Os dois investigadores analisaram a evolução dos jovens portugueses tendo em conta a sua formação e o impacto que essa teve nas suas oportunidades de emprego nas duas últimas décadas e as conclusões foram hoje divulgadas no estudo “A educação e os seus efeitos sobre as oportunidades dos jovens”.

Em 2021, a taxa de emprego dos jovens com idades entre os 25 e os 34 anos com formação universitária ou profissional era de 84%, já entre os jovens com ensino básico a taxa era de 69,6%.

A diferença de 14,4 pontos percentuais é praticamente o dobro da registada no início do século: Em 2001, o emprego dos jovens com formação superior era de 90,7% e a dos jovens com o ensino básico de 82,9%.

Esta realidade acompanha a tendência europeia que também aumentou mais de seis pontos a favor dos jovens com ensino superior, segundo as conclusões do relatório, que faz parte do dossier Jovens, Oportunidades e Futuro, do Observatório Social da Fundação “la Caixa”.

Pedro Abrantes sublinha que o nível educativo dos jovens é um fator cada vez mais decisivo para as suas oportunidades no mercado de trabalho e que continua “a ser observada em 2022 e 2023”, segundo dados publicados este ano.

Além disso, acrescentou, esta “é uma tendência mais forte entre as raparigas: A desigualdade entre homens e mulheres aumentou para as jovens com baixos níveis de escolaridade, mas quase desapareceu entre quem tem formação superior”.

Também numa comparação entre os jovens com formação superior e os que concluíram apenas o ensino secundário, os investigadores verificaram igualmente um aumento do diferencial da taxa de emprego em mais de 6 pontos a favor dos primeiros.

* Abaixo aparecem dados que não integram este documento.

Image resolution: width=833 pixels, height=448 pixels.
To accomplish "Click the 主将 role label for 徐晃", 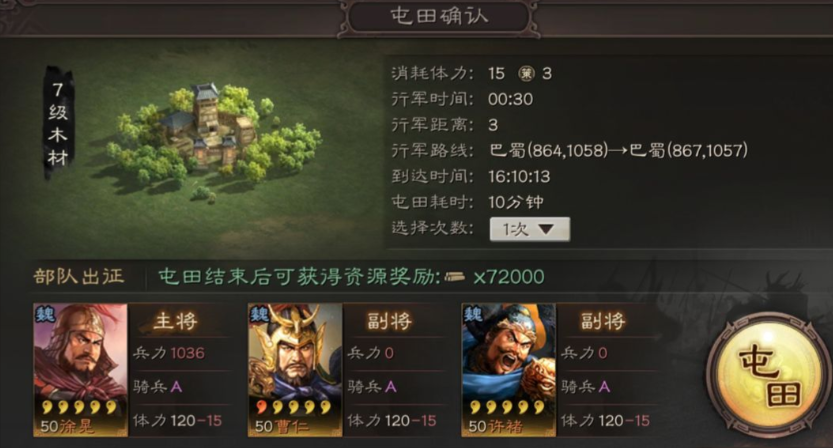I will click(x=175, y=321).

Baseando-se nos dados divulgados este mês pela Organização para a Cooperação e Desenvolvimento Económico (OCDE), Pedro Abrantes conclui que “a tendência observada neste estudo se mantém, ou seja, as taxas de emprego têm vindo a aumentar para os jovens com ensino superior ou com cursos profissionais de nível secundário, mas não para aqueles que não têm o ensino secundário ou têm apenas o diploma do 12.º feito num curso científico-humanístico”.

Outra das tendências sublinhadas no estudo é o aumento de escolaridade dos portugueses.

“Registaram-se progressos significativos. No entanto, uma grande percentagem de jovens abandona o sistema educativo sem obter sequer um diploma do ensino secundário, encontrando-se atualmente em situações de vulnerabilidade e de risco de exclusão mais acentuadas do que no passado. Para além da idade, existem outras variáveis como a classe social, o género e a origem territorial”, salientou por seu turno a coautora do relatório e investigadora da Universidade do Porto, Lígia Ferro.

Os jovens que abandonam a escola precocemente “encontram-se hoje em situações de vulnerabilidade e de risco de exclusão mais acentuadas do que no passado”, acrescentou a investigadora.